Erstmals haben sich junge Menschen mit Behinderung aus dem ganzen Bundesgebiet getroffen, um sich selbst zu vertreten. Zusammen sprachen sie über ihre eigenen Vorstellungen von Inklusion und erarbeiteten Forderungen an die Gesellschaft und die Politik.

„Wir Kinder und Jugendliche mit Behinderung wissen selbst, was wir brauchen. Wir möchten uns weiter treffen und uns zu einem bundesweiten Netzwerk zusammenschließen. So können wir bei neuen Gesetzen besser von Politiker*innen gehört werden. Auch bei Befragungen wollen wir schon bei der Formulierung der Fragen dabei sein. Ich freue mich, wenn noch mehr junge Menschen mit Behinderung mitmachen.“ sagt der 13-jährige Justus Lauer. Er hatte die Idee für das Treffen.

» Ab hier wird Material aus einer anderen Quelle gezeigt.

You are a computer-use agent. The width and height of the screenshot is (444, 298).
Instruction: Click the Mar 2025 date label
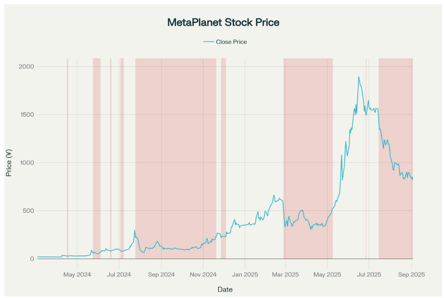(x=285, y=275)
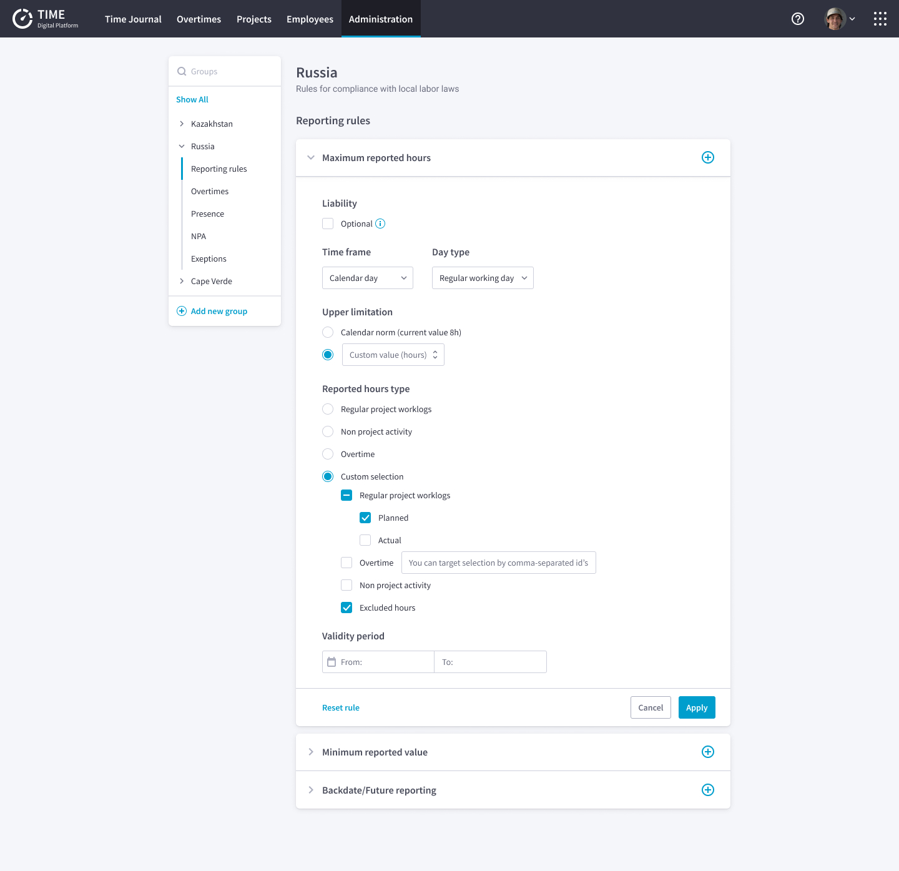The height and width of the screenshot is (871, 899).
Task: Click the TIME Digital Platform logo
Action: point(45,19)
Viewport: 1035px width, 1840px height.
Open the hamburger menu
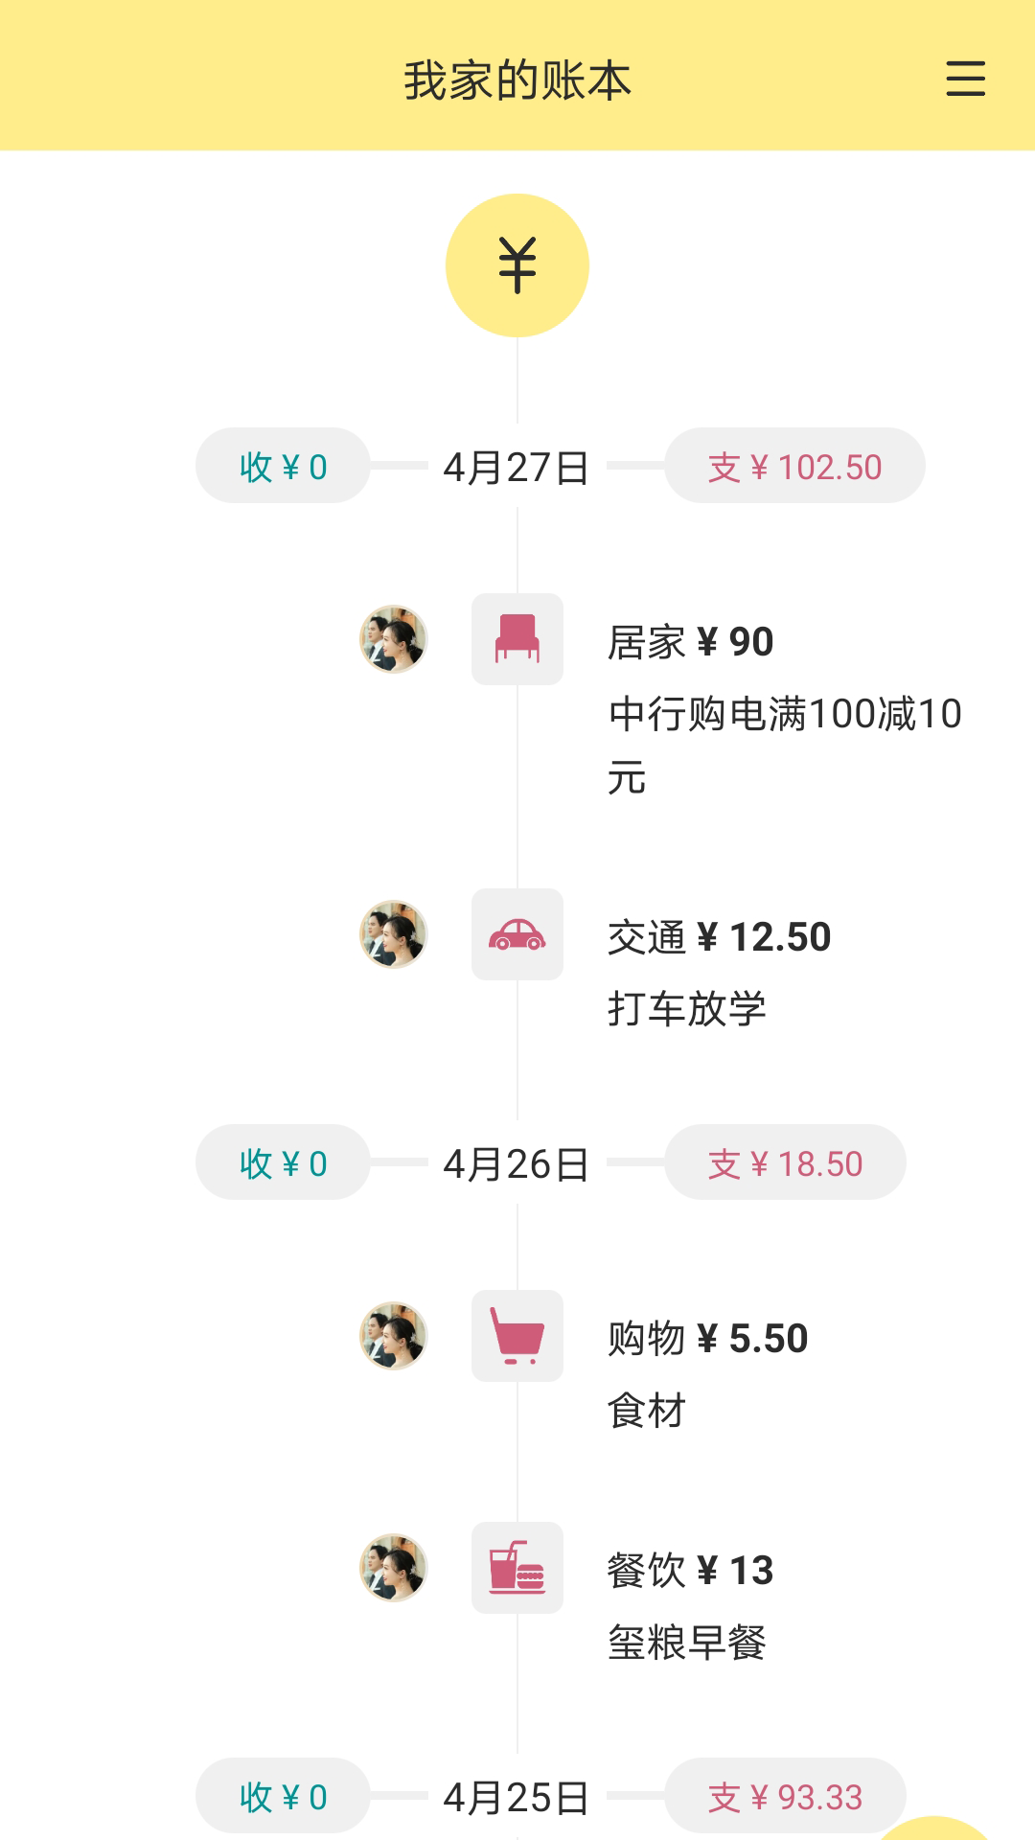pos(965,79)
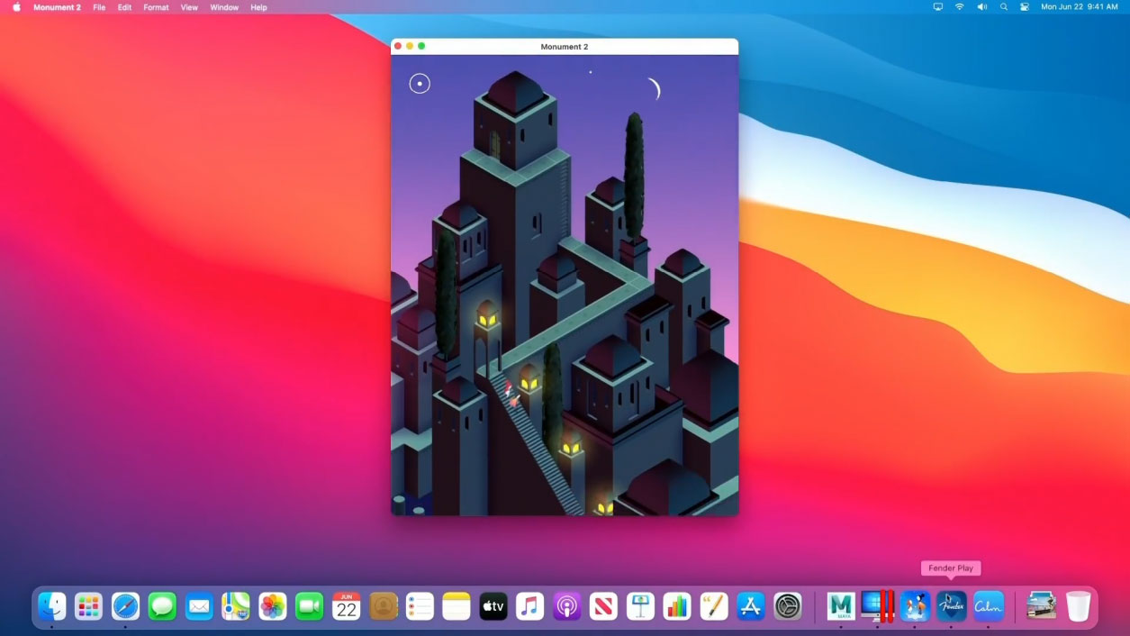The width and height of the screenshot is (1130, 636).
Task: Open the Apple menu
Action: 16,7
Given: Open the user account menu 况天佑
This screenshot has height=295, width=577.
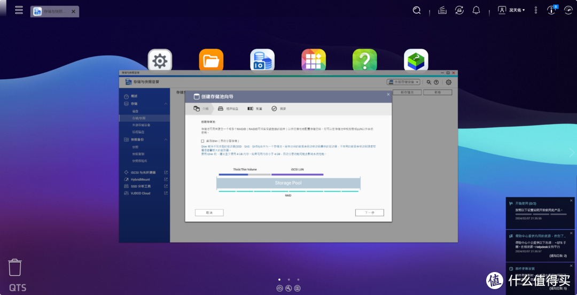Looking at the screenshot, I should 512,10.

„Wir wollen uns auch unabhängig von unseren Eltern treffen und austauschen können. Dafür brauchen wir langfristig gesicherte Unterstützung. Dann können wir uns barriere-frei treffen. Assistenz und Dolmetscher*innen, Fahrt- und Unterkunftskosten können wir nicht von unserem Taschengeld, BaFöG oder Ausbildungsgeld bezahlen. Für mein Jura-studium bekomme ich Studienassistenz. Für politische Interessenvertretung soll ich das mit ehrenamtlichen Helfer*innen oder meinen Eltern machen. Das ist keine gleichbe-rechtigte Teilhabe“, so die 20-jährige rollstuhlnutzende Lisa Baenitz, die das Treffen moderierte.

Treffen soll erst der Anfang sein

An dem Treffen in Thüringen nahmen Menschen im Alter zwischen 12 und 25 Jahren mit unterschiedlichsten Behinderungen teil. Zusammen redeten sie über ihre eigenen Vorstellungen von Inklusion.

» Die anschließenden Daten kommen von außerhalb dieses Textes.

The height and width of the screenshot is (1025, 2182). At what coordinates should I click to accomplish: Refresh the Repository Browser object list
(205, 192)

Ihre Forderung an die Gesellschaft und an die Politik:

  • Wir möchten in inklusive Schulen gehen.
  • Wir wollen nicht separiert werden. Die Lehrkräfte sollen dafür qualifiziert sein. Die Klassen sollen kleiner sein, damit alle gut lernen können.
  • Wir möchten die Freizeitangebote für alle Jugendlichen besser nutzen können. Die Mitarbeitenden dort sollen besser geschult sein, um Begegnung zu fördern. Es soll mehr inklusive Angebote geben.
  • Assistenz und Hilfsmittel sollen nach unseren Bedarfen einkommensunabhängig und ohne Altersbeschränkung bewilligt werden.
  • Beratungsstellen für Jugendliche sollen auch für Jugendliche mit Behinderung offen sein. Sie sollen auch zu unseren Themen qualifiziert sein.
  • Beratungsstellen für Menschen mit Behinderung sollen auch Kinder und Jugendliche mit Behinderung ansprechen.
  • Wir wollen später im ersten Arbeitsmarkt eine Arbeit finden. Dafür müssen wir die notwendige Unterstützung erhalten.
  • Solange es noch Werkstätten für behinderte Menschen und Förderstätten gibt, sollen „Beschäftigte“ dort als Arbeitnehmer*innen anerkannt werden. Sie sollen eine faire Bezahlung bekommen (mindestens Mindestlohn).
  • Es braucht dringend mehr Assistenz, die in Unterstützter Kommunikation geschult ist. Nur so wird Inklusion für Menschen, die Unterstützte Kommunikation brauchen, möglich. Schulabschlüsse müssen auch mit Unterstützter Kommunikation möglich sein.
  • Wir brauchen mehr Barrierefreiheit. Dazu gehören zum Beispiel barrierefreie Wohnungen, Schrift- und Gebärdensprachdolmetscher*innen, Leichte Sprache auch im Internet oder barrierefreie Toiletten im öffentlichen Raum. So können wir leben, wie wir wollen und überall teilnehmen.
  • Auch bei Fahrdiensten soll das Personal geschult werden. Wir wollen ohne Angst und Diskriminierung befördert werden.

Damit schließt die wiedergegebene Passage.